Your task: Only one stretch of the data below is wanted: the lines starting at the one with "Continuar leyendo (64, 364)" and ending at the one with "Curso Gratis de", both included, given again exactly.

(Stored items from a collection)
• • •

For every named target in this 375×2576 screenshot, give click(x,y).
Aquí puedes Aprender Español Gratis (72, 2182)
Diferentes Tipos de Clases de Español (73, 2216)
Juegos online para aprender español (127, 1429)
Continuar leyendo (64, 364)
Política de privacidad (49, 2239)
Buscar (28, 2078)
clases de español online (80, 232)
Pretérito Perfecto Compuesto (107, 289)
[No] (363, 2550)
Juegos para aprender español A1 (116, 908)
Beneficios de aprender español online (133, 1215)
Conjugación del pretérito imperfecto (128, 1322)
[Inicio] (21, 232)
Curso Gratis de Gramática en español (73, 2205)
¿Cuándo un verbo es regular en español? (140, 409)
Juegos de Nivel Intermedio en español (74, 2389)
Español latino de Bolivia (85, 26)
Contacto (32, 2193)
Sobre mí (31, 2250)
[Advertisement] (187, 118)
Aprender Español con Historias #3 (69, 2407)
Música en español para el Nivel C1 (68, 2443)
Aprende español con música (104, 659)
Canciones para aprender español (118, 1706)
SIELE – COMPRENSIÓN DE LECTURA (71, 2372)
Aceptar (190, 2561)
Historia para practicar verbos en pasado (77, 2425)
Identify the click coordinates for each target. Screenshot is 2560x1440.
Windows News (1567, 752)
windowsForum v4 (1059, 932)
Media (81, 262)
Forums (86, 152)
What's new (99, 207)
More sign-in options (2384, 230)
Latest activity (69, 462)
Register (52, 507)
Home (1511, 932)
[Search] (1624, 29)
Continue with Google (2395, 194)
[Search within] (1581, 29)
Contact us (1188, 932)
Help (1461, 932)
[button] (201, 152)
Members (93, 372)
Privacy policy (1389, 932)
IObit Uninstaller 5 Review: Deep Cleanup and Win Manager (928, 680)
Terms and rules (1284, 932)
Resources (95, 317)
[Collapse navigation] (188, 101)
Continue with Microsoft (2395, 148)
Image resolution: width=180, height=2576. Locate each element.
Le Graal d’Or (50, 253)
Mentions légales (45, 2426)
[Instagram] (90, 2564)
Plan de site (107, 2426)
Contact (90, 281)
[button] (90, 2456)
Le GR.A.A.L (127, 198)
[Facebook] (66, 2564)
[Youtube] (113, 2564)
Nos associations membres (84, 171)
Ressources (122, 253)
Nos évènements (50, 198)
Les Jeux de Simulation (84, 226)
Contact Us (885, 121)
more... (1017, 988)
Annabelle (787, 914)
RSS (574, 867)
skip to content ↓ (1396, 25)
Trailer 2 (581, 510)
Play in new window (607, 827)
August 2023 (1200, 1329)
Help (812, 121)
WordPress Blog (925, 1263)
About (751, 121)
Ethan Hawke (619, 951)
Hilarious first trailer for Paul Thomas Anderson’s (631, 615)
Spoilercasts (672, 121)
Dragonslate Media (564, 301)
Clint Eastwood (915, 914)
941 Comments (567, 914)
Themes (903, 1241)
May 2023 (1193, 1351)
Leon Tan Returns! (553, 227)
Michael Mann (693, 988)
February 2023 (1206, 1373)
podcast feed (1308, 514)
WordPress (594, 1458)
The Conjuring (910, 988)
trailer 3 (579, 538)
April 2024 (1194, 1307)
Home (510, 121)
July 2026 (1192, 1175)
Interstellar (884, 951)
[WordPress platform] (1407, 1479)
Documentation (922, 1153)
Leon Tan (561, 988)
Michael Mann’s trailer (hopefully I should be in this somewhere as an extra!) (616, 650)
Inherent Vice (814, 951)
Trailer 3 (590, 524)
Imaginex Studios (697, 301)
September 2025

• • •

Expected answer:
Continuar leyendo (64, 364)
Política de privacidad (49, 2239)
Buscar (28, 2078)
clases de español online (80, 232)
Pretérito Perfecto Compuesto (107, 289)
[No] (363, 2550)
Juegos para aprender español A1 (116, 908)
Beneficios de aprender español online (133, 1215)
Conjugación del pretérito imperfecto (128, 1322)
[Inicio] (21, 232)
Curso Gratis de Gramática en español (73, 2205)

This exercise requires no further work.